Speaking at a Brookings Institution event on the five-year anniversary of the Dodd-Frank financial reform law, Lew said that the law "ended 'too big to fail' as a matter of law."

Critics on both the Left and Right have challenged the law's claim to prevent future crises or taxpayer bailouts of financial firms. Republicans have also said that it strangles growth and have advanced legislation to roll it back.

Lew's defense comes as House Republicans are preparing a series of hearings and speeches sure to be highly critical of the law.

In Wednesday's speech, Lew cited new capital rules that have caused banks to raise $600 billion in equity as evidence the law is working. He also pointed to new rules on derivatives, speculative trading by banks, and hedge fund activities.

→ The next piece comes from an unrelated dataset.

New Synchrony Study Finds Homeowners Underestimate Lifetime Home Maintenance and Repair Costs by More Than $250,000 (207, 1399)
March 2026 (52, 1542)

"We have made a world of progress, and I think that we have done the things that we need to do to protect our financial system," Lew said during a question-and-answer session following his speech. He added that he hoped the law would not be given the "ultimate test" of a financial crisis.

"There is more to do," Lew acknowledged, "but that will always be the case because the financial system is always evolving."

In his comments, the Treasury secretary also downplayed the possible ramifications of financial turmoil in Greece and China to the U.S. economy. "Right now, I don't see any immediate threat to the continued growth of the U.S. economy," Lew said.